Monday, May 28, 2012

World War II and August, 1945

PFC William Howard McCracken
MIA, April 17, 1945
Monterumici Hill, Italy

My dad lost an older brother in World War II, Howard.  While I never met him, I nonetheless feel a void whenever I think about wars, Memorial and Veterans Days. My cousin, Linda Thomson, has done a lot of genealogical research of our family, including investigating all of the known records about how my uncle went missing near the end of the war in Italy.

I never talked to my father much about Howard, but I heard him give a United Methodist Men's devotional once about death and the need for closure - and how his family never had any closure about Howard. That was the extent of what I really knew about how he dealt with losing a brother and yet having no body to bury. Another uncle, Dewey, served in WW II as well, but remained stateside as an aircraft mechanic. My uncle Ed was the last to see Howard, taking him to a movie and then dropping him off at a train station for a late train ride to service.

As progressive as my father was about some things, he was never a pacifist.

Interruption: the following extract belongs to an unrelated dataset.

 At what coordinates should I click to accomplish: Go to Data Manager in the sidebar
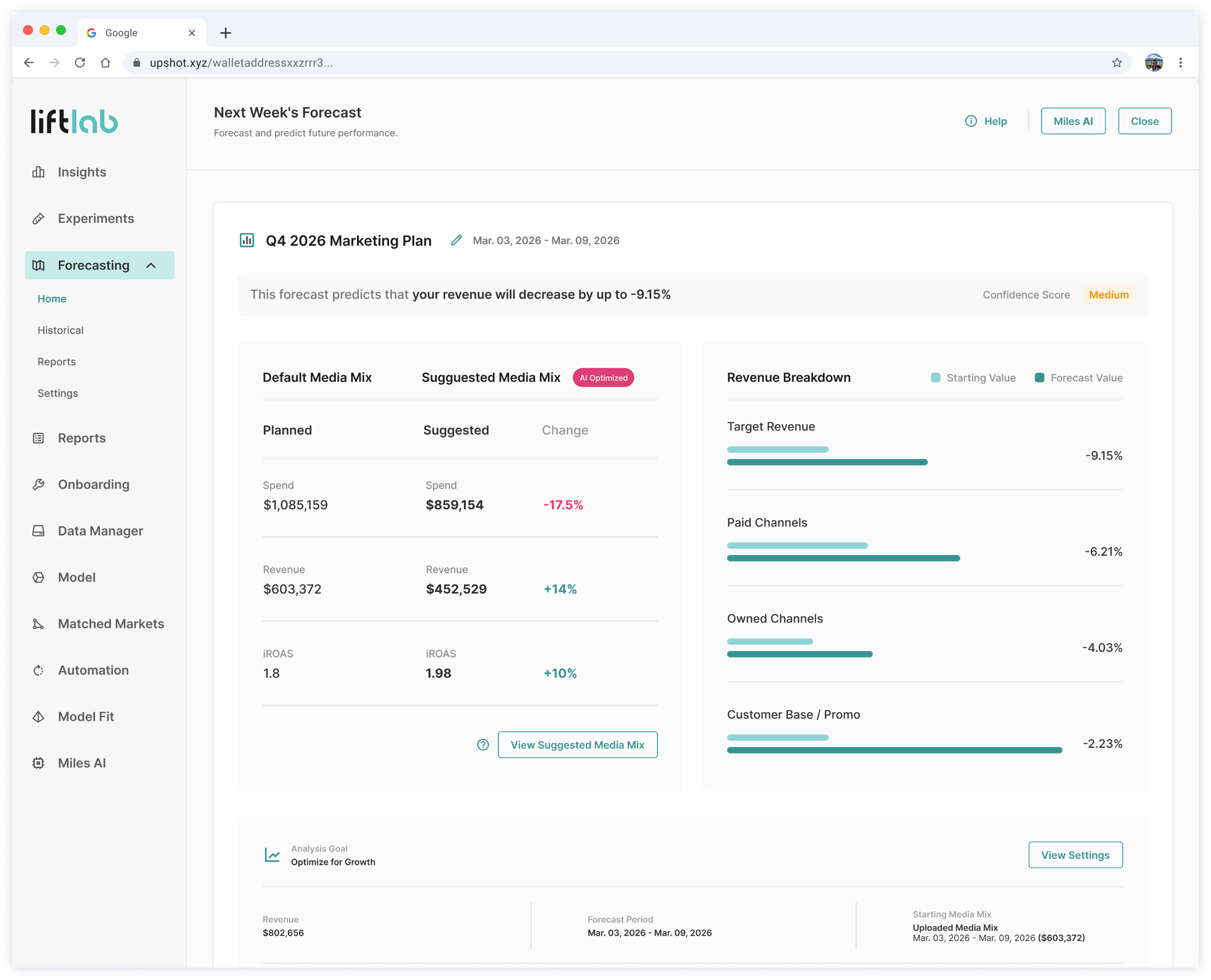coord(100,531)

When I asked him about it once, he said, "You can't let innocent people get beaten up." And I think he's right. Which explains why he did not try to get out of being drafted when Korea came, and he served as a radio operator in the infantry. He was in Korea when the war (police action) ended... and came home. While I have never heard anyone say anything about it, I imagine his parents were thankful beyond measure.

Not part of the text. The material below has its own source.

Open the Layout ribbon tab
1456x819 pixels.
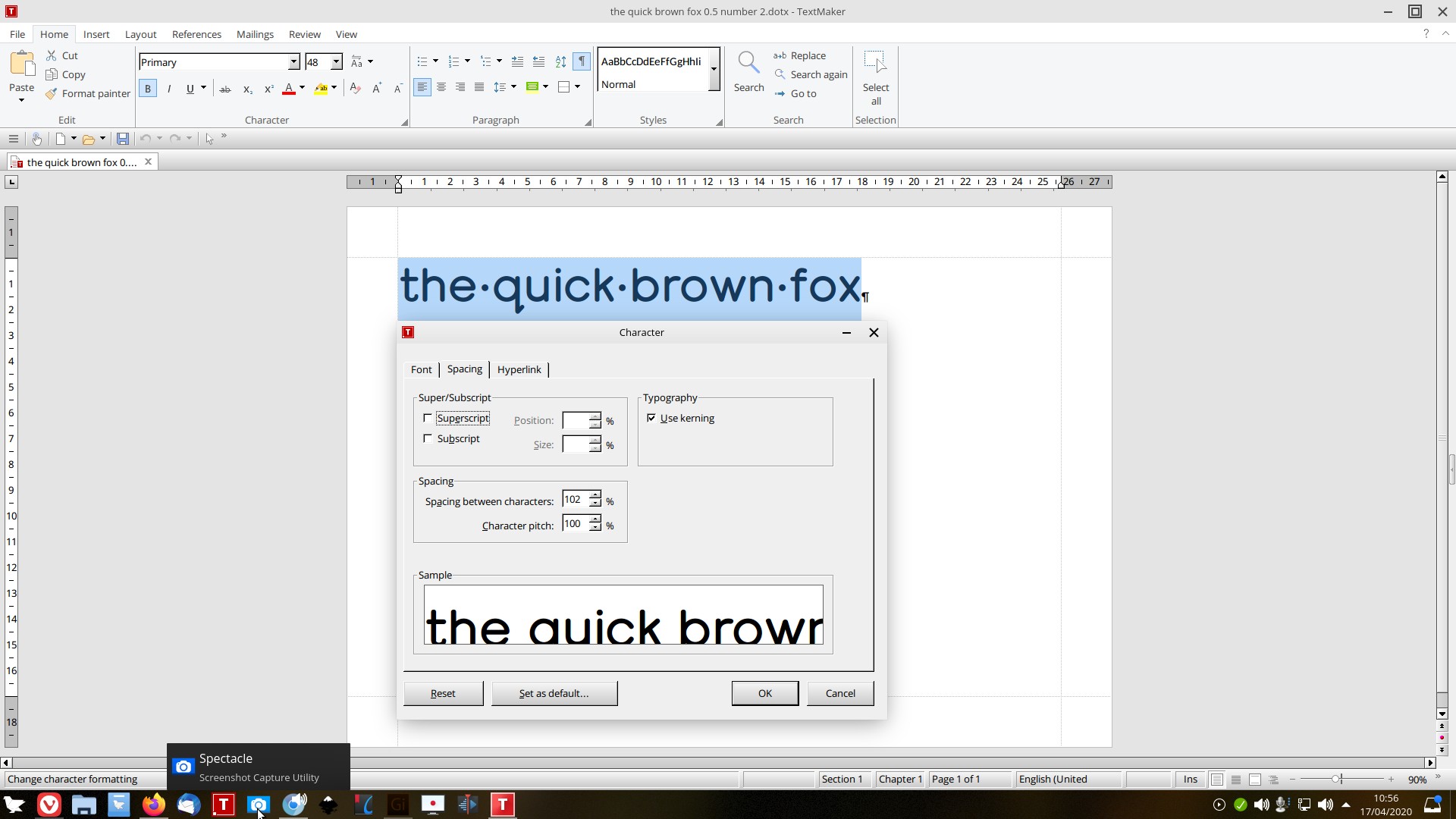pyautogui.click(x=140, y=34)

Dad left us a lot of his writings over the years, and below is a poem he wrote about his memories about the bombs being dropped in Japan. Like most war veterans, Dad rarely talked about his experience of it. And while he was too young to have served in World War II, having lost a brother in it affected him and his family in ways I can't begin to imagine. However, this poem probably tells me more about what he thought about war than anything.

PFC Kenneth Don McCracken
Outside Communications Tent, Korea
AUGUST, 1945
By Dr. Don McCracken, as published in Songs from the North Fork

I forgot to do something yesterday.
I forgot to be thankful that I did not know that now we could destroy the world.
We have now demonstrated that [we] can destroy sizable chunks of it.
Cities lay in ruin yesterday; now the earth might lie in ruins.
The war is now over in Europe; soon it will be over in Asia.
But at what cost!
At the cost of power to destroy the earth.

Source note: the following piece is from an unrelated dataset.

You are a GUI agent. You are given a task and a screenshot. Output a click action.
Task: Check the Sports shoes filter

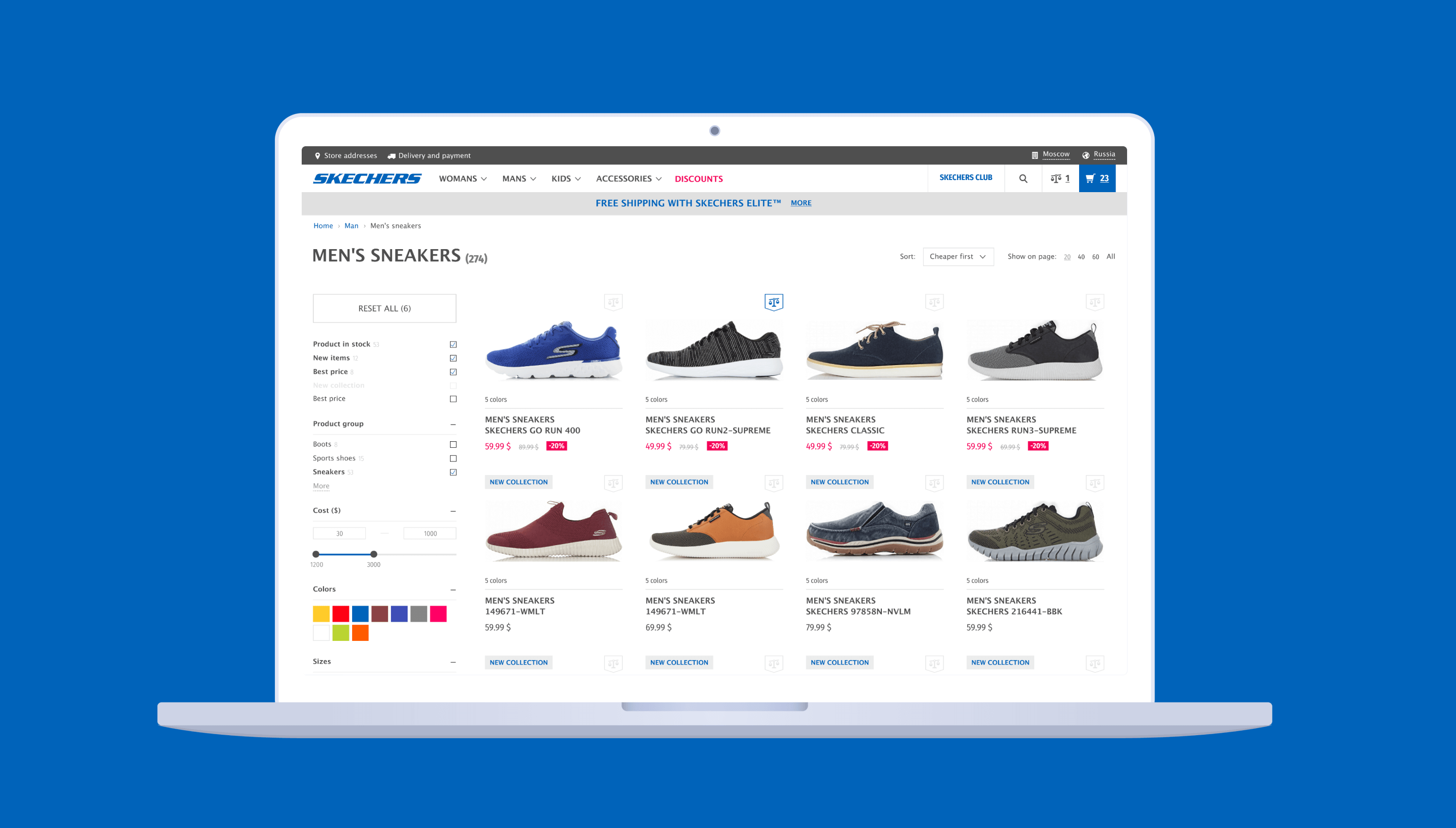click(453, 458)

I don’t want to die; I am only fifteen;
But I have seen people die; more than that, I have heard of millions dying.
Man’s inhumanity to man has been pushed to the limit;
Yet, many of us survive.

But, now the potential for destruction has magnified
When man wants to be inhumane, he can do it in mass fashion.
It might take a while for the bombs like that dropped on Hiroshima to destroy Everything;
But this is the first model, and models “improve,” don’t they?
And I fear “Improvement.”

Oh, once, a teacher talked about atomic power and the energy that held atoms together;
And what it would do if it could be unleashed,
But I thought that it was some abstract theory,
And folks say that what’s good in theory won’t work in practice.
But the folks are wrong; the theory works. I wish it didn’t.

I want to live, but it is more than that.
I want to be survived.
When other people died, others survived them; I want the same;
I will die happier if I know others still live.
For years, I have dreamed about the end of the war;
And now that it is over, my dream has changed to a nightmare.


I pray that, one day, we as a world may embrace the peace of Christ. War robs us of way too much.